_REQUIRED TASK:_ Duplicate the stretch of the records below from the line containing "Where should I click to: Open options" through the line containing "(x=134, y=94)", character for character.

_Item coordinate data:_
◆ ◆ ◆ ◆ ◆ ◆ ◆

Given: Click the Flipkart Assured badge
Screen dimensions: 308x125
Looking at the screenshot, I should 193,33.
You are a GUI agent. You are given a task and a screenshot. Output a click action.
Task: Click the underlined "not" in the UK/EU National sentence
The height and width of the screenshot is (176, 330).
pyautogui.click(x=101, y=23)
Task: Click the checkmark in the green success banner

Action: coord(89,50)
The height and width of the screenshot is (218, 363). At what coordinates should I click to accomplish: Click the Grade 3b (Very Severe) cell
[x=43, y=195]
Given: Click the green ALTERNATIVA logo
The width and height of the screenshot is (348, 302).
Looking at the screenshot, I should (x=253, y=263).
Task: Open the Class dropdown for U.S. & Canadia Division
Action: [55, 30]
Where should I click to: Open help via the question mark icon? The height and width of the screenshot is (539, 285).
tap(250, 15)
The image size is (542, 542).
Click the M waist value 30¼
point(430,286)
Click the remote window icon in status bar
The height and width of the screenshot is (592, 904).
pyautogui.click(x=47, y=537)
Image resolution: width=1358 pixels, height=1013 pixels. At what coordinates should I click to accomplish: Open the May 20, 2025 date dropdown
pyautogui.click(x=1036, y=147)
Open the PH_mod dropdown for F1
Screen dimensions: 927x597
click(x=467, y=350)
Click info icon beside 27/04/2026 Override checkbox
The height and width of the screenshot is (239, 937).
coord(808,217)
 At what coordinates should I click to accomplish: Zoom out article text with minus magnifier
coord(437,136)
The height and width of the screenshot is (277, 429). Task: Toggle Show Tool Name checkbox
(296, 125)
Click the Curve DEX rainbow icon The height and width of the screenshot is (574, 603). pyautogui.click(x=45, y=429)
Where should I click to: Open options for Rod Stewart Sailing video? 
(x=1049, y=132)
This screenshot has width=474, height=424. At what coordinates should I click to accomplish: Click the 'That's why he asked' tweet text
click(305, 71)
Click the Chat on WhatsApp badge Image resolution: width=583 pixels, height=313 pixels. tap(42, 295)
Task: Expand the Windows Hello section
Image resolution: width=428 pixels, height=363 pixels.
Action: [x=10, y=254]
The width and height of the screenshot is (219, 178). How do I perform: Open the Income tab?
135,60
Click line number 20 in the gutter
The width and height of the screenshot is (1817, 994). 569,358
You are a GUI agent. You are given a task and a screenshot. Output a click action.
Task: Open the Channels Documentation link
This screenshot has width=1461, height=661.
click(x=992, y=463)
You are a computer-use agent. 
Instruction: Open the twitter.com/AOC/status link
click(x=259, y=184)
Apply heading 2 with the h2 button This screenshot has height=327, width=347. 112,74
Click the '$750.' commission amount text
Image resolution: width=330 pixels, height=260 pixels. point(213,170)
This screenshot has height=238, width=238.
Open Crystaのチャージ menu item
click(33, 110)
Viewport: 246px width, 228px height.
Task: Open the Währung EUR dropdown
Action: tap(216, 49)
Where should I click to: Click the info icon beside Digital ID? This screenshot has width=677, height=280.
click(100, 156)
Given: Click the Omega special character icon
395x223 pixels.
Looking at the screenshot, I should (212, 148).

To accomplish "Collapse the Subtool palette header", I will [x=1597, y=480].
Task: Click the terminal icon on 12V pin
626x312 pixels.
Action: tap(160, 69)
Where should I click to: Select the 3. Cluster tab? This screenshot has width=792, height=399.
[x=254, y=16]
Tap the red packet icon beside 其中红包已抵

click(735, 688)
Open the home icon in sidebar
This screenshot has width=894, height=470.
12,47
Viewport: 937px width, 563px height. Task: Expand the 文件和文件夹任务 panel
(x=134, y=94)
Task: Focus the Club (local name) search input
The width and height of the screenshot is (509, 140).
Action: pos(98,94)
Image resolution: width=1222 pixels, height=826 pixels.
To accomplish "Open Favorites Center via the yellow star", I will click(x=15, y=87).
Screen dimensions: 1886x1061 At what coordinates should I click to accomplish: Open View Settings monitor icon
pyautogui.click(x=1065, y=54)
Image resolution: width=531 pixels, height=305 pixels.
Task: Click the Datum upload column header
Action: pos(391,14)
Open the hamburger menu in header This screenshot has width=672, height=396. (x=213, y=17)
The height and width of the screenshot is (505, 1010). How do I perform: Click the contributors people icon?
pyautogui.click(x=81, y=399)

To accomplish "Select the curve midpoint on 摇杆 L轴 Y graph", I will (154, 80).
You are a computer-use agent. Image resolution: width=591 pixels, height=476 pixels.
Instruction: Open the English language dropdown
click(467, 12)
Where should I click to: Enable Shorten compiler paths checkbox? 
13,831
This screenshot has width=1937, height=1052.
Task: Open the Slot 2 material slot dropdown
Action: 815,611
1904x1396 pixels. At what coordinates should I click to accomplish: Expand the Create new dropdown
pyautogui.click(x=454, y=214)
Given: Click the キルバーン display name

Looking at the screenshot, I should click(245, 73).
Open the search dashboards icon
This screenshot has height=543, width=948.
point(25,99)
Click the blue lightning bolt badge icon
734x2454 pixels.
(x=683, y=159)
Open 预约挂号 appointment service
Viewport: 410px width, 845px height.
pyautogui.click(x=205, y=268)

◆ ◆ ◆ ◆ ◆ ◆ ◆

_RESPONSE:_
Where should I click to: Open options for Rod Stewart Sailing video? 
(x=1049, y=132)
This screenshot has width=474, height=424. At what coordinates should I click to accomplish: Click the 'That's why he asked' tweet text
click(305, 71)
Click the Chat on WhatsApp badge Image resolution: width=583 pixels, height=313 pixels. tap(42, 295)
Task: Expand the Windows Hello section
Image resolution: width=428 pixels, height=363 pixels.
Action: [x=10, y=254]
The width and height of the screenshot is (219, 178). How do I perform: Open the Income tab?
135,60
Click line number 20 in the gutter
The width and height of the screenshot is (1817, 994). 569,358
You are a GUI agent. You are given a task and a screenshot. Output a click action.
Task: Open the Channels Documentation link
This screenshot has width=1461, height=661.
click(x=992, y=463)
You are a computer-use agent. 
Instruction: Open the twitter.com/AOC/status link
click(x=259, y=184)
Apply heading 2 with the h2 button This screenshot has height=327, width=347. 112,74
Click the '$750.' commission amount text
Image resolution: width=330 pixels, height=260 pixels. point(213,170)
This screenshot has height=238, width=238.
Open Crystaのチャージ menu item
click(33, 110)
Viewport: 246px width, 228px height.
Task: Open the Währung EUR dropdown
Action: tap(216, 49)
Where should I click to: Click the info icon beside Digital ID? This screenshot has width=677, height=280.
click(100, 156)
Given: Click the Omega special character icon
395x223 pixels.
Looking at the screenshot, I should (212, 148).

To accomplish "Collapse the Subtool palette header", I will [x=1597, y=480].
Task: Click the terminal icon on 12V pin
626x312 pixels.
Action: tap(160, 69)
Where should I click to: Select the 3. Cluster tab? This screenshot has width=792, height=399.
[x=254, y=16]
Tap the red packet icon beside 其中红包已抵

click(735, 688)
Open the home icon in sidebar
This screenshot has width=894, height=470.
12,47
Viewport: 937px width, 563px height. Task: Expand the 文件和文件夹任务 panel
(x=134, y=94)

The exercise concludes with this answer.